Melbourne IT plans to stop taking new registrations on its vCloud Express beta cloud computing service within months as it moves to offer a fully-fledged commercial service.
Chief technology officer Glenn Gore told iTnews that Melbourne IT would start "cutting across" customers from its beta IaaS (infrastructure as a service) program vCloud Express to a commercial service based on VMware's vCloud architecture "in the next week or two."
"We are now starting to switch across from vCloud Express to 'Redwood' or vCloud," Gore said, referring to the VMware project's codename.
"We're going to look at the vCloud Express platform and probably stop registrations through to it on the beta site, start transitioning them across to vCloud."
Gore said the cloud service beta, launched back in September, had attracted "around 500" customers, but not all of them were active or using cloud services regularly.
Two usage cases had emerged from the beta - ad-hoc users that favoured the pay-as-you-go model for compute and storage on-demand, and a second set of customers - mostly small-to-medium enterprises - that wanted "a static [cloud] service at a fixed price."
"The most interesting thing to come out of [the beta is] is not so much what the technology has allowed but actually what businesses were expecting [from] pay-as-you-go billing models," Gore said.
"Interestingly in Australia, and particularly in small-to-medium businesses, the unpredictable nature of pay-as-you-go billing and not really knowing what the dollar spend is going to be has been probably the biggest topic that has come up.
"People keep asking can they get a flat rate for usage so they just know it's going to be a certain cost. It's been a great learning experience building up a lot of knowledge and experience around how people expect the cloud to work."
However, Gore said the ad-hoc use model more commonly associated with cloud computing remained a usual entry-point to a conversation - even if not everyone who started talking about the cloud ended up buying capacity from it.
"The interesting thing is at Melbourne IT, we have the traditional hosting products sitting alongside the cloud products," Gore said.
"The cloud is often the conversation starter, yet what they [the customer] end up purchasing and going forward with is a lot more [like] traditional [hosting products]."
Melbourne IT's vCloud Express beta used VMware software and EMC storage hardware.

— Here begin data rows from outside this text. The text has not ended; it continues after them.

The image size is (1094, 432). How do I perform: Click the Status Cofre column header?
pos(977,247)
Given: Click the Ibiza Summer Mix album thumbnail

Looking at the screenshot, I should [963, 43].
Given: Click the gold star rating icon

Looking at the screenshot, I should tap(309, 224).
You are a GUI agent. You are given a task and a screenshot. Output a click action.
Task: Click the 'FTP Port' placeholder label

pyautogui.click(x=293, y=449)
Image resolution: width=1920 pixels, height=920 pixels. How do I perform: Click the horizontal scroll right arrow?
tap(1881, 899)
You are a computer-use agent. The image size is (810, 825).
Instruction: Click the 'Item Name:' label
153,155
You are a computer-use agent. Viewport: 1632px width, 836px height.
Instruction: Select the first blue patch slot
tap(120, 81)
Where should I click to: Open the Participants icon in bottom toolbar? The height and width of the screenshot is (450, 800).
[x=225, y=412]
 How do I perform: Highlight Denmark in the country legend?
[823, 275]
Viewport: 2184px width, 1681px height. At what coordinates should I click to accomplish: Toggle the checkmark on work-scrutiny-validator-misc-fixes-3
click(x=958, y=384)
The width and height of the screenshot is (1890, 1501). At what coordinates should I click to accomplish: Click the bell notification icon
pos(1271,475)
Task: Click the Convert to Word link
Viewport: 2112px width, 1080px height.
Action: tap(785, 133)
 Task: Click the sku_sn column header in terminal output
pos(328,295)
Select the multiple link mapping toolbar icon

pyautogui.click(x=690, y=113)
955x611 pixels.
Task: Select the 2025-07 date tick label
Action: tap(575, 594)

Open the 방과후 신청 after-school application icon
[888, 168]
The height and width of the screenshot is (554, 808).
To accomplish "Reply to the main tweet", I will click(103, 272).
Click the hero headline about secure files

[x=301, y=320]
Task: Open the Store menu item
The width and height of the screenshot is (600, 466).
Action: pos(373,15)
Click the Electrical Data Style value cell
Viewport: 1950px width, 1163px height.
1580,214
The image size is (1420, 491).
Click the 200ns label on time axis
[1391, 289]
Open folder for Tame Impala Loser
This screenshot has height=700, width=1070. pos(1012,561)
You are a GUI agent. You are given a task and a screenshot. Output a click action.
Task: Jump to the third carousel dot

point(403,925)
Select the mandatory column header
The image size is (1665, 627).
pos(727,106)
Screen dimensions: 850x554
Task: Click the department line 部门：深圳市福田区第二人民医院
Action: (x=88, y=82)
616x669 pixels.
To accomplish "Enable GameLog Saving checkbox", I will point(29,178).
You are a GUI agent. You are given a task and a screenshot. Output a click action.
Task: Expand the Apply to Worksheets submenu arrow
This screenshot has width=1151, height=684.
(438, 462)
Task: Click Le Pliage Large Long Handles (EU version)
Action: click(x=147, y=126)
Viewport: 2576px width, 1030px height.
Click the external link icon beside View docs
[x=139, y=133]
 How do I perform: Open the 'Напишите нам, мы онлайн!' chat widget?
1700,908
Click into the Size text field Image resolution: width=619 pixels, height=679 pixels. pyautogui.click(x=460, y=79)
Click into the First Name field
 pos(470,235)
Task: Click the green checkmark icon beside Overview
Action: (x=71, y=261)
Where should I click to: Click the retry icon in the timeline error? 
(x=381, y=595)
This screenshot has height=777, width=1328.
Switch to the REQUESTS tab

The company had earmarked back in September that it was considering buying Cisco's unified computing (UCS) blade servers; but Gore said that after "talking to Cisco for a while" Melbourne IT was now "looking at what's coming next" in terms of converged network and server architecture.
"For us, it's been a bit of a challenge in terms of the amount of change required for us to switch from our current server manufacturer to UCS," he said. "It's not small, it's actually quite high due to the level of customisation and tuning.
"The challenge for us has been - are the benefits delivered by UCS greater than the cost of change? From our studies, it's pretty even at the moment."